● **Written problem**:
Copy out the stretch of records from the start through the line containing "point(789,1155)", reproducing each line exactly.

● **Listed entries**:
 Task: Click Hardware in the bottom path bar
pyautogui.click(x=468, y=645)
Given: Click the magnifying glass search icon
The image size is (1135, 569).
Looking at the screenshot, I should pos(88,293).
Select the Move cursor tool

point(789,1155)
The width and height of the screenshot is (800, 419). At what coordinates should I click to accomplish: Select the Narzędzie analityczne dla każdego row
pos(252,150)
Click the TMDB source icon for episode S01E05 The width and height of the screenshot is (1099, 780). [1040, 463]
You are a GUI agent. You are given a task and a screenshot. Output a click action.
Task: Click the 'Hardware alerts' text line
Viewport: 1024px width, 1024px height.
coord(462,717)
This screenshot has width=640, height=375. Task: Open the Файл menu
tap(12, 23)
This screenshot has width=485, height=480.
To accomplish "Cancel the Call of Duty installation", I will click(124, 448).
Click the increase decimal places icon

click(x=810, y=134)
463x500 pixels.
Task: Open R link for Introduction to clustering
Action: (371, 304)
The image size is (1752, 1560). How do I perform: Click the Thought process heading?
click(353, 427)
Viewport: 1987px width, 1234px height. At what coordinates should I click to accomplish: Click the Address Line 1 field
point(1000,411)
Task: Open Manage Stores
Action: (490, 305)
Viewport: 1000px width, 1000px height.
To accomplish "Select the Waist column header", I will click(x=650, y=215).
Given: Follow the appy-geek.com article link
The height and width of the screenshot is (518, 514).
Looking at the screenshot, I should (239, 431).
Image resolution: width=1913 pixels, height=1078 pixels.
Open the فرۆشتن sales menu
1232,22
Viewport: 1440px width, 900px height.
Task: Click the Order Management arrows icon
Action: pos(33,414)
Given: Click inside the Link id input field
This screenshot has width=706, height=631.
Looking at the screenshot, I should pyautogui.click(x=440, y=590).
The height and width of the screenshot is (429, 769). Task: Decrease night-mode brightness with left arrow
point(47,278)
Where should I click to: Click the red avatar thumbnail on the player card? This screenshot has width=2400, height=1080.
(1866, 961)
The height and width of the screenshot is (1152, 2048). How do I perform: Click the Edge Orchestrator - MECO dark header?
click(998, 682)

● **Exercise result**:
 Task: Click Hardware in the bottom path bar
pyautogui.click(x=468, y=645)
Given: Click the magnifying glass search icon
The image size is (1135, 569).
Looking at the screenshot, I should pos(88,293).
Select the Move cursor tool

point(789,1155)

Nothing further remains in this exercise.